If speed is your objective, here's what you do. You won't avoid all mountains or urban areas, but you will skip Los Angeles.

Go west out of Phoenix on I-10 about a hundred miles to the Vicksburg Rd exit. Get off and make a right. Stay on that road until it deadends into AZ-72. Make a left and follow it straight on through Parker and across the river into California. Watch your speed through Parker and note that the city limits sign is 7 or 8 miles out into the desert, long before you can even see the place.

Once you cross the river, the road becomes CA-82. When you clear the bug-check station at Vidal Jct, make a right and go up US-95 to Needles, CA. There's a pretty long downgrade into Needles, but it's nothing to worry about.

From Needles, go west on I-40. You immediately start climbing a pretty long grade, but it's not too steep until the last couple of miles.

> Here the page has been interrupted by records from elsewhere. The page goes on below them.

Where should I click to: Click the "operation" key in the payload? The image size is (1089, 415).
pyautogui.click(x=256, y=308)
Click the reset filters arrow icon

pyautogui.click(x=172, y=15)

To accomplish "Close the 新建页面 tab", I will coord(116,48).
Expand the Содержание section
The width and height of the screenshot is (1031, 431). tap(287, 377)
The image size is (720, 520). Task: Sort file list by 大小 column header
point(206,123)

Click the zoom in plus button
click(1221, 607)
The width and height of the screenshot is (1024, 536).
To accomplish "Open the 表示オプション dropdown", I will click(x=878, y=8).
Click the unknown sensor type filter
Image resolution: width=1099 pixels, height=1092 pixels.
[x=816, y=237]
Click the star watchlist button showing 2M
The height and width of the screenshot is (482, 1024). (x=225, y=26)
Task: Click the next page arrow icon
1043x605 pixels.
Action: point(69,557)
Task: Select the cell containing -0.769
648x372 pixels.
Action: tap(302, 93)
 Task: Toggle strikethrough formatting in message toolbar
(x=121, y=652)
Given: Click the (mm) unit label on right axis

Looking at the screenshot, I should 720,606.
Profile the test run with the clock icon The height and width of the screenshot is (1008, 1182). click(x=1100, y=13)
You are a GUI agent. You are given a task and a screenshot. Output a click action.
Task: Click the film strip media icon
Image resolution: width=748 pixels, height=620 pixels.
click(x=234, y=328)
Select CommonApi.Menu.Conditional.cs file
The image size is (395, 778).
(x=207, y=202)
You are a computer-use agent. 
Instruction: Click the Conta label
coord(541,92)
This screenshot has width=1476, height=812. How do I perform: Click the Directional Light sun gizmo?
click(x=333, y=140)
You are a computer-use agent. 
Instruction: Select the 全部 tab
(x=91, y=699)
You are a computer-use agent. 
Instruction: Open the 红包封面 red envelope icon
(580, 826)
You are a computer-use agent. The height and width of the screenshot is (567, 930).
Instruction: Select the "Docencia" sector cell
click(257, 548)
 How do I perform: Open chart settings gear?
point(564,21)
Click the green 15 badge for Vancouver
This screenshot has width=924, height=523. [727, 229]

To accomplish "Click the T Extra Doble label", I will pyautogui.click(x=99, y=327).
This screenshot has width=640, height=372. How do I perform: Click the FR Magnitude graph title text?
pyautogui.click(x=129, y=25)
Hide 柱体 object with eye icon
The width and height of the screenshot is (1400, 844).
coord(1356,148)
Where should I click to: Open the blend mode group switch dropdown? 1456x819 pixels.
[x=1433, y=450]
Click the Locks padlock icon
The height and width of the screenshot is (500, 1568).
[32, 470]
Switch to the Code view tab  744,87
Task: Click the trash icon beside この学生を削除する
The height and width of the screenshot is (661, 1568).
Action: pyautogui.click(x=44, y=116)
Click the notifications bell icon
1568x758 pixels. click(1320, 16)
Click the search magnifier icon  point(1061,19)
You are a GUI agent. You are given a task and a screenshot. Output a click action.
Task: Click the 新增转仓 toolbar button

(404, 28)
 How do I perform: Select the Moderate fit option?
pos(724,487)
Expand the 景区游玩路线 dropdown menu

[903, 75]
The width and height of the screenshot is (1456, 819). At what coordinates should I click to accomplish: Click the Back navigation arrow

If you want to go around it, take the US-95 exit and head north to the railroad tracks. Make a left right there and follow that little road around through Goffs. You'll come back to I-40 in about 30 miles. It's farther, but you have no hills to climb. However, if your car won't handle that little grade, it surely won't handle Siskyous Pass later on.

Stay on I-40 to Barstow and take CA-58 west toward Mojave and Bakersfield. It's all 4 lane. When you reach the little town of Tehachapi, you start down hill to Bakersfield. It's about 40 miles, but it's a rolling downhill with none of the grades over 3 or 4 miles long. You won't have any trouble. Look carefully to the left just as you start off the top and you can see the Tehachapi Loop, the only place in America where a train makes a complete 360 and passes under itself.

At Bakersfield, don't stay on CA-58 over to I-5. There's a lot of red lights that way. Instead, go north on the CA-99 freeway a couple of miles and get off at 7th Standard Rd. You'll exit right and come to a stop light. Turn left there and follow it out to I-5. There are a few stop signs that way, but no urban congestion. Watch your speed.

Once you get on I-5 north, you're home free all the way to Portland. Yes, you'll have to go through Sacramento, but it won't be a big deal. And, yes, you'll have some hills in the Lake Shasta area and one big mountain right on the Oregon line, Siskyous Pass. It's about 6 miles up and 6 miles down but, since you don't indicate you're pulling a trailer, it should be OK.

After that, there are some short climbs in the Grants Pass region, but it levels out pretty well after that.

I used to go that way in a big truck all the time and if I could do it with that, you won't have any trouble with a car.